** What is expected **
All lines of the entries with "first" in them must be listed.

========

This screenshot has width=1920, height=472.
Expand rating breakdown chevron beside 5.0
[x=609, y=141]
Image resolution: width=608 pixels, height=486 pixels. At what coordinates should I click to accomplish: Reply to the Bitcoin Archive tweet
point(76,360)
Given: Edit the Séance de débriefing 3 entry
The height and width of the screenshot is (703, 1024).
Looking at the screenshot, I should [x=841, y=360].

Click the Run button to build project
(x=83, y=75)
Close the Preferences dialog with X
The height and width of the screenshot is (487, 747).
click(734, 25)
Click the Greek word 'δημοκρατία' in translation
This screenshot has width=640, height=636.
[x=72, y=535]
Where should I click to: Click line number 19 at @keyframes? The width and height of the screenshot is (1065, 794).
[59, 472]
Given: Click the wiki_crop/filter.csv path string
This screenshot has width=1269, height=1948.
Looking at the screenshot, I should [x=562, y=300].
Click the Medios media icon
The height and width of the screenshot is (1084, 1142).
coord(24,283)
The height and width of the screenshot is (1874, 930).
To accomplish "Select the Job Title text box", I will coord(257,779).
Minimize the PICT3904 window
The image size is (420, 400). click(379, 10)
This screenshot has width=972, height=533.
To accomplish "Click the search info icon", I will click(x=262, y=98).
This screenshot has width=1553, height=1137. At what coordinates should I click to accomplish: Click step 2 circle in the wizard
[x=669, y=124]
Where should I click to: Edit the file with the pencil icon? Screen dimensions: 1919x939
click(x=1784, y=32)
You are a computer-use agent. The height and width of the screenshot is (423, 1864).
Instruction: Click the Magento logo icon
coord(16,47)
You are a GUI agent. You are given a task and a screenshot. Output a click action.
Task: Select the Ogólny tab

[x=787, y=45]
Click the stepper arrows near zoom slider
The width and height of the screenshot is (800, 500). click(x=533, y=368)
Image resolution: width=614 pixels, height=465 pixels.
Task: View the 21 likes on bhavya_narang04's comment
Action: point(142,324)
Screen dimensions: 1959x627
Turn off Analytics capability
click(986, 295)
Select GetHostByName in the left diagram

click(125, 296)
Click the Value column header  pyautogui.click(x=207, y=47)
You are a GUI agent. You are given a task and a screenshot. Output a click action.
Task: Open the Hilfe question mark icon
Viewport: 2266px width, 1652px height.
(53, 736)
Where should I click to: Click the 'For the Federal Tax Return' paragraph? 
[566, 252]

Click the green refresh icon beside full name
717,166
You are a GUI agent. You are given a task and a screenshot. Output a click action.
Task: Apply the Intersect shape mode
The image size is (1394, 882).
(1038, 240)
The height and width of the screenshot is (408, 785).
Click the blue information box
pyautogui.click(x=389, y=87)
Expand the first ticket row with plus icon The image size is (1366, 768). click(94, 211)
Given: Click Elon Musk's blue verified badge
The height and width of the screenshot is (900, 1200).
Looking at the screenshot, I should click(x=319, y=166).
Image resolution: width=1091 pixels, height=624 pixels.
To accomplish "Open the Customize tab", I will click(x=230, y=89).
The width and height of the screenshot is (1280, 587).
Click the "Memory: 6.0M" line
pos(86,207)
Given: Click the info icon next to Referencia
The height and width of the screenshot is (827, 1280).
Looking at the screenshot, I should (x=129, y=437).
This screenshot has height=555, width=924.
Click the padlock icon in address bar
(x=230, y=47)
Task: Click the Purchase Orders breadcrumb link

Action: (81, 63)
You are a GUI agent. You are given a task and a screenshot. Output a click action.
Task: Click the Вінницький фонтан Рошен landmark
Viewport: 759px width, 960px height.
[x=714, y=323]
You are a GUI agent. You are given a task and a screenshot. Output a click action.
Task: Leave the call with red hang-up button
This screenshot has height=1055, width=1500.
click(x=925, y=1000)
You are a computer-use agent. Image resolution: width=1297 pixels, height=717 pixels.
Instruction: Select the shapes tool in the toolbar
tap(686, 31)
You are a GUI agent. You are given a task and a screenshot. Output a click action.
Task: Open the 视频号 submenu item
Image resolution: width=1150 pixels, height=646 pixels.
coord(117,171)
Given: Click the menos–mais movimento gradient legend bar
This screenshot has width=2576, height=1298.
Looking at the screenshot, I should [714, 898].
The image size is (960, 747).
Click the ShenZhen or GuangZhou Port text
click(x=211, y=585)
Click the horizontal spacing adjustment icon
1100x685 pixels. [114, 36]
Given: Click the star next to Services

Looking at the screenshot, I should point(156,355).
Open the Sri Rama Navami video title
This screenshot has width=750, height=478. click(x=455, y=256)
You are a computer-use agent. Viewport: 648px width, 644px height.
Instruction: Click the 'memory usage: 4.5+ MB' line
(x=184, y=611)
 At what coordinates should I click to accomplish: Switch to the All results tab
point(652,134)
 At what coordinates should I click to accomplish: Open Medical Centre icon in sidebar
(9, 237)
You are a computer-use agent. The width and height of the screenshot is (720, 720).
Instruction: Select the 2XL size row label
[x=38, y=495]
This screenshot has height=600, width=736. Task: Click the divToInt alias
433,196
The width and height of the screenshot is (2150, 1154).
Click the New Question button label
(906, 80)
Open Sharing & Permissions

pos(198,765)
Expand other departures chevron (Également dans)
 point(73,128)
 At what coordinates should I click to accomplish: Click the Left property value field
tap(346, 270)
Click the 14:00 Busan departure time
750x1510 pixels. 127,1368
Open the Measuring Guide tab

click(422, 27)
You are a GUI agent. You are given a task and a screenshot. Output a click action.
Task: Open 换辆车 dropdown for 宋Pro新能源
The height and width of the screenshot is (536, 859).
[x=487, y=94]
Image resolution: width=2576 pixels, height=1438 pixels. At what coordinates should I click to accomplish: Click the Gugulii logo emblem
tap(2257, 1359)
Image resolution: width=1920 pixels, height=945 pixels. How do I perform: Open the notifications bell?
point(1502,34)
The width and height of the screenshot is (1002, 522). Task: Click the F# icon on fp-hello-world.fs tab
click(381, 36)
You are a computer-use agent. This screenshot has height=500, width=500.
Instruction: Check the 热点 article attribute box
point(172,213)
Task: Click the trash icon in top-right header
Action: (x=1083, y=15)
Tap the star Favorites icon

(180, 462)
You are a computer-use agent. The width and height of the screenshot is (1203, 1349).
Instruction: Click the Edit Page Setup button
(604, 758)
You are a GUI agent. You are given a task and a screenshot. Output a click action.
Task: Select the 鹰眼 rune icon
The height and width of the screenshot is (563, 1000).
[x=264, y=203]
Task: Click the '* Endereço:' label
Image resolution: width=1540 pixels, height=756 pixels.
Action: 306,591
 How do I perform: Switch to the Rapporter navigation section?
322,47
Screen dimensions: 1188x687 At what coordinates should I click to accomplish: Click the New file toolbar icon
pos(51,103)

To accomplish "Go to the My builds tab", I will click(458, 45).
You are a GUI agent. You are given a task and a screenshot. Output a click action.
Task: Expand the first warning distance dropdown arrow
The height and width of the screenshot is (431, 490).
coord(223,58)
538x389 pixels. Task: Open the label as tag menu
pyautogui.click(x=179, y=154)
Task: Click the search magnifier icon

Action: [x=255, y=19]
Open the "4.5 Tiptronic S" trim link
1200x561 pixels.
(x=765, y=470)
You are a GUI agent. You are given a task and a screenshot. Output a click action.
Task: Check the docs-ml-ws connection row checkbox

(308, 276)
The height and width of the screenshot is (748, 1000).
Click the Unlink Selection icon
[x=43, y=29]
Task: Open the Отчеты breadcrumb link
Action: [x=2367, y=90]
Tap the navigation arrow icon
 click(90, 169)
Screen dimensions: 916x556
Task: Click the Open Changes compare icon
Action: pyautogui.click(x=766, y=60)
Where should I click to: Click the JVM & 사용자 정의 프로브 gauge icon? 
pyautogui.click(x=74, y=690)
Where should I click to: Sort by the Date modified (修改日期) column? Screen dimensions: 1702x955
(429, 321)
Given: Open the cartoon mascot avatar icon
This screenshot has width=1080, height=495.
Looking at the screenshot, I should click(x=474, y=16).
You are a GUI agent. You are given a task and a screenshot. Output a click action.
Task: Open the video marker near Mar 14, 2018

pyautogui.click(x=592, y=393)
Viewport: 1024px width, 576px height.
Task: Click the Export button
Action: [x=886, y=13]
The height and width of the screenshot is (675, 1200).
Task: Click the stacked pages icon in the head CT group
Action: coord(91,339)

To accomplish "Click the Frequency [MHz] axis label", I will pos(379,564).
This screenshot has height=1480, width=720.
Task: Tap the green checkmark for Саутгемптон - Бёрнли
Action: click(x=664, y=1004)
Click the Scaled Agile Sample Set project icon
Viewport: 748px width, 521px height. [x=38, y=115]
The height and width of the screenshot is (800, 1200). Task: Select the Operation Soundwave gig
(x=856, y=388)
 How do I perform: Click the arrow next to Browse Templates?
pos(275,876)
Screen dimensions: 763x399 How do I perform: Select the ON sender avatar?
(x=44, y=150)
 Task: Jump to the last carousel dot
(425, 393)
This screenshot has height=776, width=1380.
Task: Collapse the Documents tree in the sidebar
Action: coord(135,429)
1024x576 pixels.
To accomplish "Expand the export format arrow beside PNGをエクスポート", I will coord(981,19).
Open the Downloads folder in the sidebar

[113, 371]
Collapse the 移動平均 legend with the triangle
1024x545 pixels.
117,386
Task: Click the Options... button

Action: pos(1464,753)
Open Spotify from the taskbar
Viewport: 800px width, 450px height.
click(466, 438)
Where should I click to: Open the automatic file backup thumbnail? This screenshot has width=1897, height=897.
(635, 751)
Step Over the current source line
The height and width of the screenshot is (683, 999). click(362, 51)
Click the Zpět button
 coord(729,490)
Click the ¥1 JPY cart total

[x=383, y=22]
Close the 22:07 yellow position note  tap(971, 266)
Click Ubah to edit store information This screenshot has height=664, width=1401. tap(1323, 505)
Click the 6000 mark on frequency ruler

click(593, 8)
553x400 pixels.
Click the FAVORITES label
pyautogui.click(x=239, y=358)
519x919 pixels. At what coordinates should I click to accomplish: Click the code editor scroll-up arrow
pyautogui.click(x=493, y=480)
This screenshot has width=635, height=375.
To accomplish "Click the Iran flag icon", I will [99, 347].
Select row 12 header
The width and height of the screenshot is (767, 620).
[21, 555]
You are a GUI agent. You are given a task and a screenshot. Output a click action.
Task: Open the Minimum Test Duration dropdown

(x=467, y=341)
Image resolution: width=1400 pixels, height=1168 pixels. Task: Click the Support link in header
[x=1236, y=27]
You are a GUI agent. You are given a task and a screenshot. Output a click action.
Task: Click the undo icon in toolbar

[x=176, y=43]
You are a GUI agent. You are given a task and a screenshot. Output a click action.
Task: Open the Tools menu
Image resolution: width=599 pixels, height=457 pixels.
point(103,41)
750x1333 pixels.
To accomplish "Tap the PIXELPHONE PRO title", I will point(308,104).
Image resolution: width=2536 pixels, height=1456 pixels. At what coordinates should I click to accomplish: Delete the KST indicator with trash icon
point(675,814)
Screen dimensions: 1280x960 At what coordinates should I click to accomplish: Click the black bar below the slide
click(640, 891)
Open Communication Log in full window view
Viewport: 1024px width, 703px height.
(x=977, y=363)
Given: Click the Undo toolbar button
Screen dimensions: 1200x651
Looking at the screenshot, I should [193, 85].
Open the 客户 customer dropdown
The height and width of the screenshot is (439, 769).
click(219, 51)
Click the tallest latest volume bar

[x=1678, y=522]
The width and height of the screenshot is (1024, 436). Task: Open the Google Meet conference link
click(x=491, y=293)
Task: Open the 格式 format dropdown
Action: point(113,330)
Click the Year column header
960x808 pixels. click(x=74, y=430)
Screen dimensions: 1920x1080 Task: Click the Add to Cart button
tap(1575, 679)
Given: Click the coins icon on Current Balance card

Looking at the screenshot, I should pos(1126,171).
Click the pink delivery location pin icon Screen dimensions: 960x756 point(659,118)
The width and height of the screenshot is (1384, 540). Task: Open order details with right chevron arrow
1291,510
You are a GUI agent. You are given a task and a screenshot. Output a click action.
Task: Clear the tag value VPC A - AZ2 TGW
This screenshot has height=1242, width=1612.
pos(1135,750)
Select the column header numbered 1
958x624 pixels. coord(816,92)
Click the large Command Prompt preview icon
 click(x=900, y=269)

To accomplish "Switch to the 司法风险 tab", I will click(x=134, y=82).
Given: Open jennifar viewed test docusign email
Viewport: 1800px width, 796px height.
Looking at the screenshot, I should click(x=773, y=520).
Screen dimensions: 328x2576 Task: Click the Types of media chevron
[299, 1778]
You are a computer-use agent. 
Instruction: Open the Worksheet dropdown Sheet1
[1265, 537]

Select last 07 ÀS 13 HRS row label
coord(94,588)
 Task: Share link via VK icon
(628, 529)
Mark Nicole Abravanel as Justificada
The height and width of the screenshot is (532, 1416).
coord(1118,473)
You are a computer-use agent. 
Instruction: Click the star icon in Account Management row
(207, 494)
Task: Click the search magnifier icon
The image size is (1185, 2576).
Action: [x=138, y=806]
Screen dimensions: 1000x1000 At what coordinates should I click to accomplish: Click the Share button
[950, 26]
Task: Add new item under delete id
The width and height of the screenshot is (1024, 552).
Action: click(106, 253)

========

** Result of the exercise **
Expand the first ticket row with plus icon The image size is (1366, 768). click(94, 211)
Task: Expand the first warning distance dropdown arrow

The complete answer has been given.